Assigned task
For this exercise, reproduce the entries below exactly, but only from the line containing "Given: Click the" through the line containing "The width and", both included.

Data for this exercise
● ● ● ● ●

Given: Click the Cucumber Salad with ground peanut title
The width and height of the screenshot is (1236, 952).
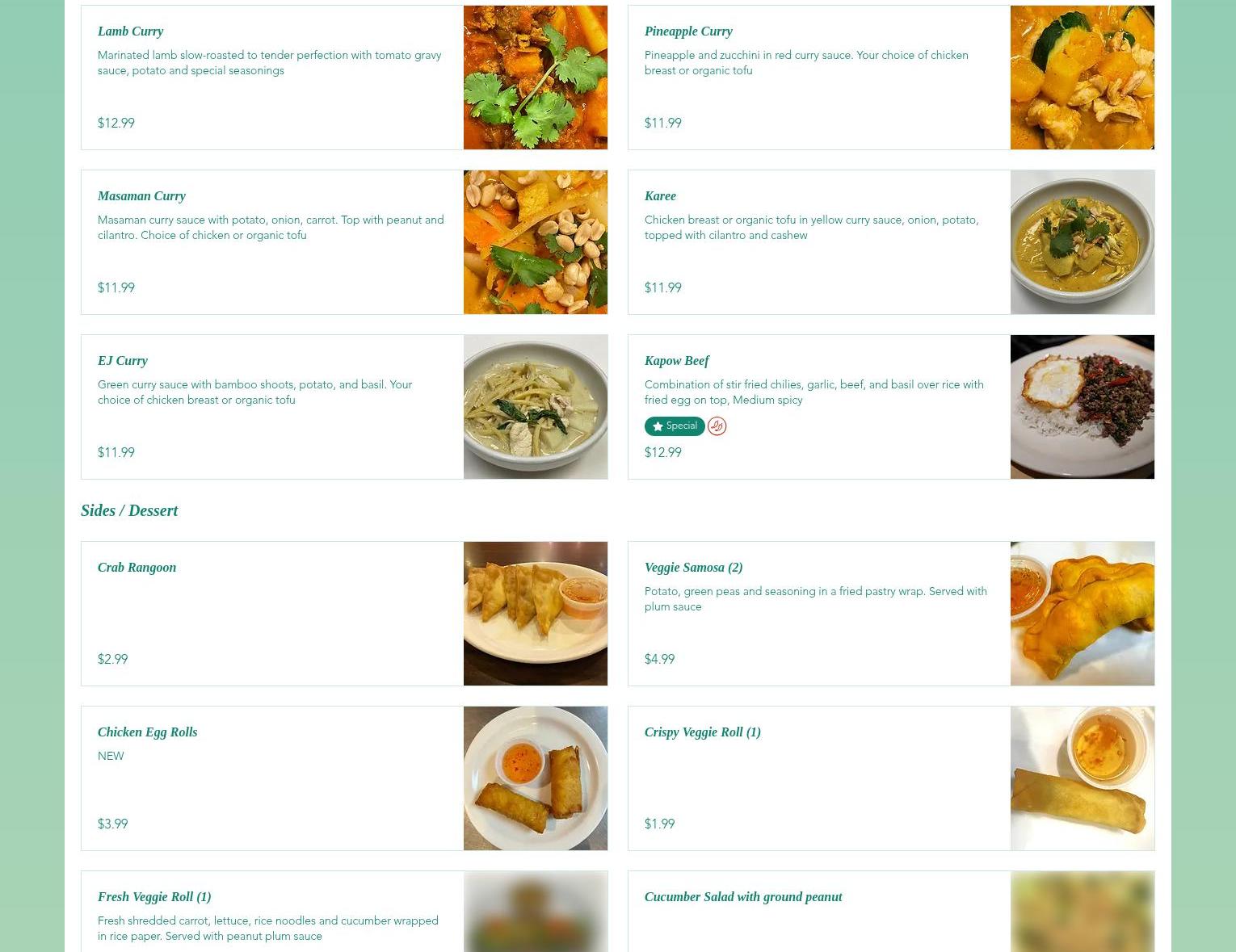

● ● ● ● ●

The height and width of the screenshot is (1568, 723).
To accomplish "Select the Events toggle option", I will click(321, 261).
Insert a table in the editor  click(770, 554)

● ● ● ● ●

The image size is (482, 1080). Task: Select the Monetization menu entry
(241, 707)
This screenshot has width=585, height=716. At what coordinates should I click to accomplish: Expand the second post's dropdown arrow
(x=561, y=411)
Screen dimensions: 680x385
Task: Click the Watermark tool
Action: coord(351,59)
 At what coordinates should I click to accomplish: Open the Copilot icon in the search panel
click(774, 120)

● ● ● ● ●

Answer for the task
Given: Click the Cucumber Salad with ground peanut title
The width and height of the screenshot is (1236, 952).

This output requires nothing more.